- _EXCERPT_:
_ _ _ _

The Four J's
Music-Making with senior citizens
is a good way to spend a Sunday afternoon.
It builds friendships, contributes to the wellness of all involved,
and helps bring about a small taste of heaven on earth.
contact information: email@example.com
Who are the Four J's?
We are a group of musicians in Conway, Arkansas, and part of the Fat Soul Musical Network in central Arkansas. We started out as a group of four who played at senior citizen centers and have since expanded to five. Our name comes from the fact that all of us have J's in our names: Joe Lombardi, John (Mike) Manion, Jeff Clanton, Jay McDaniel, and David Allen. (Well, most of us.) We believe music-making with senior citizens is enjoyable in its own right and that, in the process, many a soul can grow wider and more alive, no matter what the stage of life. An ethnomusicologist, Christopher Small, calls it musicking. The Four J's are into musicking across the ages. It's fun and it serves the broader aims of that Abba in whose heart all lives unfold, whose very aim is the well-being of life.
Why Make Music in Senior Citizen centers?
Because it Facilitates Movement, Activates Memories,
Improves Language Function, Makes People Feel More Alive,
Is Good for the World, and a Whole lot of Fun
"As we grow older, did you know that interacting with music does more than just engage our emotions? It also facilitates movement, activates our memories, and improves language function. In this fascinating interactive presentation, neuroscience is used to explain how the mind and body respond to the act of creating music—above and beyond the notion of simply listening to it! We’ll also talk through creative strategies for how audience members in the golden years of their lives can become more active music-makers themselves by joining a singing group, taking up an instrument or dance, or a myriad of other activities!
-- Kennedy Center for Performing Arts, 6/4/2017
The Four J Worldview
Process Theology and the larger Context
Personal Reflection by Jay McDaniel
Every Sunday I join a group of friends and sing at local senior-citizen centers: Brookdale, Southridge, and College Square. For simplicity's sake I will speak of them all as Brookdale. We call ourselves the Four J's because when we got started there were four of us and each had a "J" in his name. We are a member of a larger consortium of musicians interested in a better world called the Fat Soul Consortium. Fat Soul Philosophy is the idea that human souls can grow larger through time (fatter, in a metaphorical sense) by widening out into loving relationships with people, animals, and the earth. There’s even a Fat Soul Manifesto if you’re interested in learning more. Music-making is an excellent form of fat soul making.

_ _ _ _

- _EXTRACTED DATA_:
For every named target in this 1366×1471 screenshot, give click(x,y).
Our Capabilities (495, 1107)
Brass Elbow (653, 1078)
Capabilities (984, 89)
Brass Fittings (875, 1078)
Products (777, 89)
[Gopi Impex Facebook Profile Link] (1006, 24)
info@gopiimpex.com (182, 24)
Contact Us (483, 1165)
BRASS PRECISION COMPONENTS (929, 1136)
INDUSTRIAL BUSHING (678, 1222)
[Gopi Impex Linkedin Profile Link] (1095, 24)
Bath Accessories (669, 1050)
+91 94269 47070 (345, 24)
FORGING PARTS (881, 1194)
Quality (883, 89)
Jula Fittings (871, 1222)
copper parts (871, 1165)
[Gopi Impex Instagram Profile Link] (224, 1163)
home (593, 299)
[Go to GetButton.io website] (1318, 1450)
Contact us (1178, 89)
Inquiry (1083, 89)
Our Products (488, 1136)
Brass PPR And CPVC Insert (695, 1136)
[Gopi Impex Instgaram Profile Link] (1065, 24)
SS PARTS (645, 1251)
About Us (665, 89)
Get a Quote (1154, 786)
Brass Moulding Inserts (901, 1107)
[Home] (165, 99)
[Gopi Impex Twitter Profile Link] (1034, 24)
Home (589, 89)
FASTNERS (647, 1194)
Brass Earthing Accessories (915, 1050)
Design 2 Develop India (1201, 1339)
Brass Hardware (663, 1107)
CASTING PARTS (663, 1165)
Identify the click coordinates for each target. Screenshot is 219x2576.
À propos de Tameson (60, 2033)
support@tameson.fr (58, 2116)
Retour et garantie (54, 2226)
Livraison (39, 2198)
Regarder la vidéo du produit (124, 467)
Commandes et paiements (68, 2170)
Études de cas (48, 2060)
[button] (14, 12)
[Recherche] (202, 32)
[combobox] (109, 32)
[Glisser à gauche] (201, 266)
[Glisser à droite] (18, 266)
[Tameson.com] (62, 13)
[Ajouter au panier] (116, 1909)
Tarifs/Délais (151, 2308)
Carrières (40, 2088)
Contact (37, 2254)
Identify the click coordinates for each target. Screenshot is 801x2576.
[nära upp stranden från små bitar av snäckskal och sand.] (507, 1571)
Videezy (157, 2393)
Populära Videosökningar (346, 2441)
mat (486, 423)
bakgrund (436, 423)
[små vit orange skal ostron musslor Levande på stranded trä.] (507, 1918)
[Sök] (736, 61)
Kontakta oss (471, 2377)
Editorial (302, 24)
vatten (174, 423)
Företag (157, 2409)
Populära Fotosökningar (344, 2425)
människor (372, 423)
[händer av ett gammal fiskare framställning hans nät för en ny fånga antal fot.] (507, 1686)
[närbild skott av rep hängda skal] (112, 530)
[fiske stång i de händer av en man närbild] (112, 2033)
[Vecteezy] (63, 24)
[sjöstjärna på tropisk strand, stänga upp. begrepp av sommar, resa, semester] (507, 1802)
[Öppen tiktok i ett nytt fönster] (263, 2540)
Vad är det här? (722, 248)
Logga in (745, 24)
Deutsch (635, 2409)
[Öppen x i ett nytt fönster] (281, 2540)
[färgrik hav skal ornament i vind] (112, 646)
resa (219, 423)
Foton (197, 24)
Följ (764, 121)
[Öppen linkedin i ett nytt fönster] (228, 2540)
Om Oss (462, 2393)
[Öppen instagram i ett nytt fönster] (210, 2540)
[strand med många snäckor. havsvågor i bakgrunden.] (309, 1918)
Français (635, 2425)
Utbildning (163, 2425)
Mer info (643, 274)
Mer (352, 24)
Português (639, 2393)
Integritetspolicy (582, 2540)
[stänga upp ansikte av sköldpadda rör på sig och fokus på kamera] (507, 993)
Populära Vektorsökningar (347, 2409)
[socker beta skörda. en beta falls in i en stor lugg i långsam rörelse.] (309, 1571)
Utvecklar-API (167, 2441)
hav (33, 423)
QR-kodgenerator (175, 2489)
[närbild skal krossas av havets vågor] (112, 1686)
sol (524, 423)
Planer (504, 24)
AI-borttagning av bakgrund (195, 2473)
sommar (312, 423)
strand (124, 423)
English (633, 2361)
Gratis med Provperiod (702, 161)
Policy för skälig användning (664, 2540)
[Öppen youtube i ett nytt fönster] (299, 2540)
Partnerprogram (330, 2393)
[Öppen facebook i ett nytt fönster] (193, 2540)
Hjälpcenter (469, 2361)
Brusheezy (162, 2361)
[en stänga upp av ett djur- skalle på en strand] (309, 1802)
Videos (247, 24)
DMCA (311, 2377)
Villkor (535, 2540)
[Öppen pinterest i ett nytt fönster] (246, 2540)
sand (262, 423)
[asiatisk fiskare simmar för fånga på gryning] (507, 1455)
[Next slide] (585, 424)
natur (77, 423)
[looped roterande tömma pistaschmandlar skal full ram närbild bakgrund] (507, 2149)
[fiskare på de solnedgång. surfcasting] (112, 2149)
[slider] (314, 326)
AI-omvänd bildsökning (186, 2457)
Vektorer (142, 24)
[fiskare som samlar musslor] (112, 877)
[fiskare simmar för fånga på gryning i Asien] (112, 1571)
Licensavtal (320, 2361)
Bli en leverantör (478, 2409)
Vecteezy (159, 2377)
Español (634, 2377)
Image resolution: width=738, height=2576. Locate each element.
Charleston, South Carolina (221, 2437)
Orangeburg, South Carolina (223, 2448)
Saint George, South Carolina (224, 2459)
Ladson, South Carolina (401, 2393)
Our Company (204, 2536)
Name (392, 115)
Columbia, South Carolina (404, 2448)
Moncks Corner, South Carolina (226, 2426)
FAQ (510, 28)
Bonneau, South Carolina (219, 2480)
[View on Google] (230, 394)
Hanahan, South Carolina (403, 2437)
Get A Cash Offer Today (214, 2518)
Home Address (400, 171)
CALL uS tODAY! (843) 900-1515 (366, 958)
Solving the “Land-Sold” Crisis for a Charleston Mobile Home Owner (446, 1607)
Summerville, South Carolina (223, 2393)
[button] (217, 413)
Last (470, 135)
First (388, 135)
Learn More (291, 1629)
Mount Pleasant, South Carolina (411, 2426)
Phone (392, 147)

_ _ _ _

- _JOBS_:
- a) According to the Four J's page, in which city is the group based?
- b) Reproduce the passage of the Four J's page starting at "-- Kennedy Center" and ending at "fat soul making.".
- c) Name every musician the Four J's page lists as a member of the group.
The data isn't needed for any of this.

- _TASK SOLUTIONS_:
- a) Conway, Arkansas.

- b)
-- Kennedy Center for Performing Arts, 6/4/2017
The Four J Worldview
Process Theology and the larger Context
Personal Reflection by Jay McDaniel
Every Sunday I join a group of friends and sing at local senior-citizen centers: Brookdale, Southridge, and College Square. For simplicity's sake I will speak of them all as Brookdale. We call ourselves the Four J's because when we got started there were four of us and each had a "J" in his name. We are a member of a larger consortium of musicians interested in a better world called the Fat Soul Consortium. Fat Soul Philosophy is the idea that human souls can grow larger through time (fatter, in a metaphorical sense) by widening out into loving relationships with people, animals, and the earth. There’s even a Fat Soul Manifesto if you’re interested in learning more. Music-making is an excellent form of fat soul making.

- c) Joe Lombardi, John (Mike) Manion, Jeff Clanton, Jay McDaniel, David Allen